80th Anniversary of Student Mobilization / Never Forget Tragedy of Losing Talented Young People to War

Only with peace can students freely pursue their studies and devote themselves to research. During the Pacific War, many students, who had to trade their pens for guns, perished on the battlefield. This history must not be allowed to fade away.

On Oct. 21, 1943, a send-off ceremony for students to be mobilized for military service was held at the Meiji Jingu Gaien stadium in Tokyo. About 25,000 male students from 77 schools in the Tokyo metropolitan area are said to have participated in the ceremony in the cold rain.

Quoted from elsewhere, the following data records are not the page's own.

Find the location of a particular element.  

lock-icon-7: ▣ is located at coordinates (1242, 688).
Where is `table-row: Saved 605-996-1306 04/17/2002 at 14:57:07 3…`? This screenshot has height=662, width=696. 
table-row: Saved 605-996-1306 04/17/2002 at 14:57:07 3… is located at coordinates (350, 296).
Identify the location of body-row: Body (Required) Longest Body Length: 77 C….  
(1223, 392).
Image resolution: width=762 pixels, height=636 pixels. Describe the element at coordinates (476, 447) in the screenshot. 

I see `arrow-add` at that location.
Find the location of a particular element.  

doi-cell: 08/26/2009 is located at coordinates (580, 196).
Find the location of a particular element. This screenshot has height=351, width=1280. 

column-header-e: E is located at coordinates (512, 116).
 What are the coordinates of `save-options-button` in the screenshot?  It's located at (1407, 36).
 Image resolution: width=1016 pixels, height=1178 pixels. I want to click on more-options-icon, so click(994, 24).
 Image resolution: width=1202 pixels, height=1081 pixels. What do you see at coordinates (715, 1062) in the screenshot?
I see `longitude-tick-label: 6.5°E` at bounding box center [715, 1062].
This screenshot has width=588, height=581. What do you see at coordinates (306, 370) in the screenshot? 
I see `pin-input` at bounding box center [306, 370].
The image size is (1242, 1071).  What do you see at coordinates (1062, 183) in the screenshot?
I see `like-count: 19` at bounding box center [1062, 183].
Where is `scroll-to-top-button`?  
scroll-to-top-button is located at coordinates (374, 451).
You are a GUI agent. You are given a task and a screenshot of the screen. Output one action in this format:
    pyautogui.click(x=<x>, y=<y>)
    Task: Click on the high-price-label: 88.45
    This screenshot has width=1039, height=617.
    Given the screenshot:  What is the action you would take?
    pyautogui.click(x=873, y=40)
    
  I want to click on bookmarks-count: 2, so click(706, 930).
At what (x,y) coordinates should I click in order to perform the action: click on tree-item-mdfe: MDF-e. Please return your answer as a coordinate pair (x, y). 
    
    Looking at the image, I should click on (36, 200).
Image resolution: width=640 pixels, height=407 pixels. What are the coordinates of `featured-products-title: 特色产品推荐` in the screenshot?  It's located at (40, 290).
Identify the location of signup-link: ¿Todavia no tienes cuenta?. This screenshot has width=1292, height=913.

High school students and university students aged 20 or older, except for those studying subjects including science and engineering, also became subject to conscription, and about 100,000 students joined the Japanese Imperial Army and Navy. Many of the drafted students went on suicide attack missions or were deployed to the front where they lost their lives.

The purpose of the student mobilization for military service was to make up for the shortage of military pilots and lower-ranking commanders as the situation worsened. This is said to have been encouraged by some within the government who believed that students should not be given special treatment.

Even before that point, universities had taken on an increasingly wartime atmosphere, employing such measures as graduating students ahead of schedule. The leadership at that time bears a heavy responsibility for causing the loss of human resources through reckless warfare, people who could have received higher education and contributed to the country’s development.

The exact number of students drafted into military service, and of those who died in the war, is still unknown.

The military burned related documents at the end of the war, and not much of the school’s materials remain because they were destroyed by the fire during the war or scattered during the post-war turmoil.

For a while after the end of World War II, there was a strong tendency to criticize efforts to collect records of the drafted students and commemorate those who died, in the belief that such actions would lead to a resurgence of militarism. For this reason, many schools were reluctant to research and commemorate their students who died on the front lines.

It was not until the 1980s that universities began to collect records of the wartime student mobilization, taking advantage of such opportunities as the compilation of school histories. One likely reason why is that the end of the Cold War weakened ideological conflicts, leading to growing momentum to mourn the war dead and deepen historical research.

The University of Tokyo in the 1990s conducted full-scale research related to the student mobilization, claiming that its studies had been left “insufficient.”

Kyoto University, Hitotsubashi University, Waseda University and Keio University are also conducting research on the number of war dead related to their own schools. Some universities have created databases and made the relevant information available to the public.

Many students today have never heard of the wartime student mobilization. It is important to pass on this tragic history to future generations. Waseda University is introducing survivors’ accounts and other relevant information at its on-campus history museum. Some universities touch upon the wartime situation as part of classes pertaining to their own institutional histories.

Young people should never again be deployed to war in the middle of their academic lives. How to preserve the current peace must be considered once again on the occasion of the 80th anniversary of the wartime student mobilization.